(Dataset entries Opens)

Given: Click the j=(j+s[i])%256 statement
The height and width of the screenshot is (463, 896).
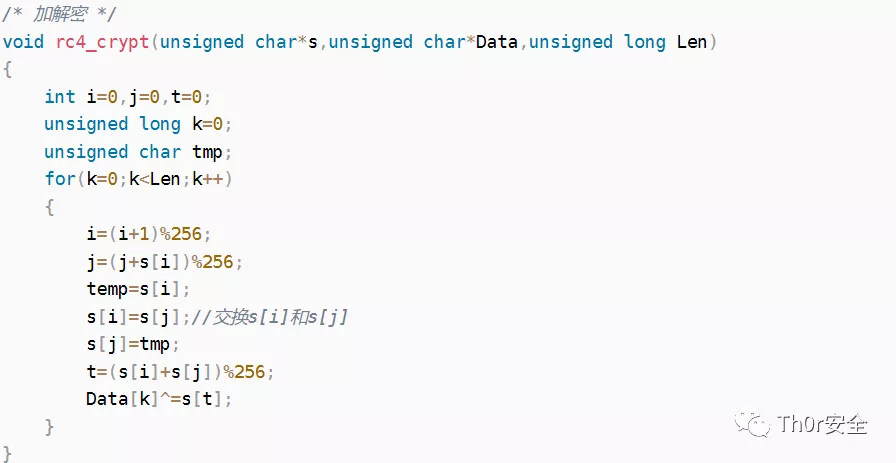Looking at the screenshot, I should pyautogui.click(x=165, y=262).
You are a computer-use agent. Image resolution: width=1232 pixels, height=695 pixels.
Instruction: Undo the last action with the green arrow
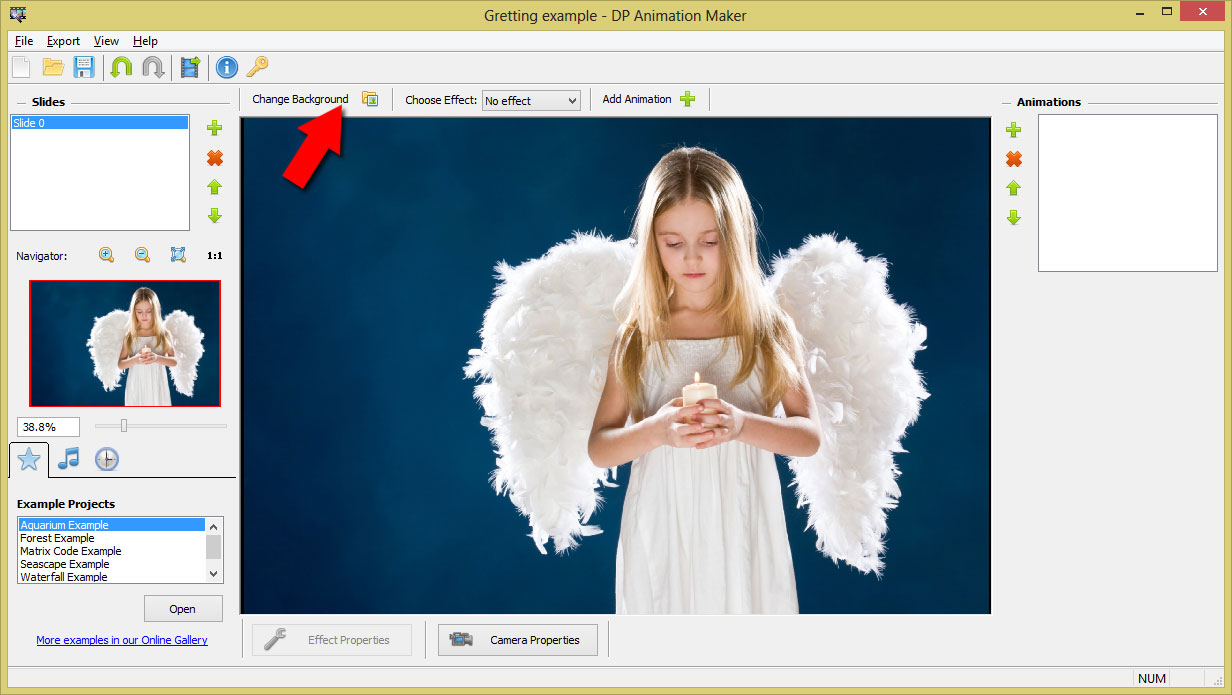tap(120, 67)
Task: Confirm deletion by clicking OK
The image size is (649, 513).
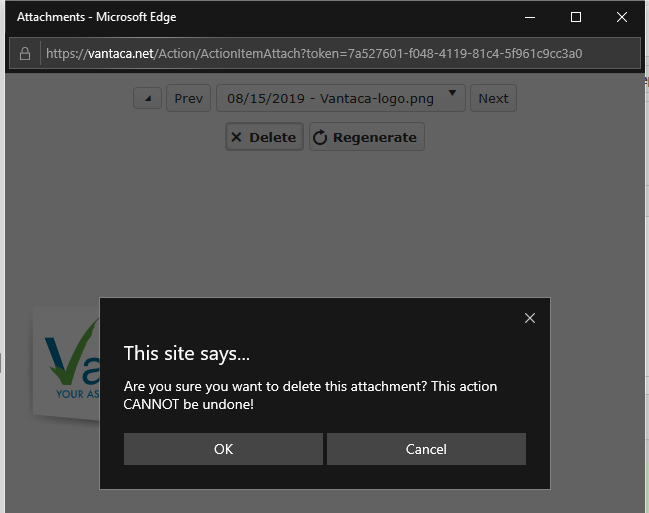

(Dataset entries Closes)

Task prompt:
Make an exact copy of the lines above, starting at the line that contains "Task: Confirm deletion by clicking OK" and running through the final line of the entries. Omit the pictures.

Solution below:
Task: Confirm deletion by clicking OK
The image size is (649, 513).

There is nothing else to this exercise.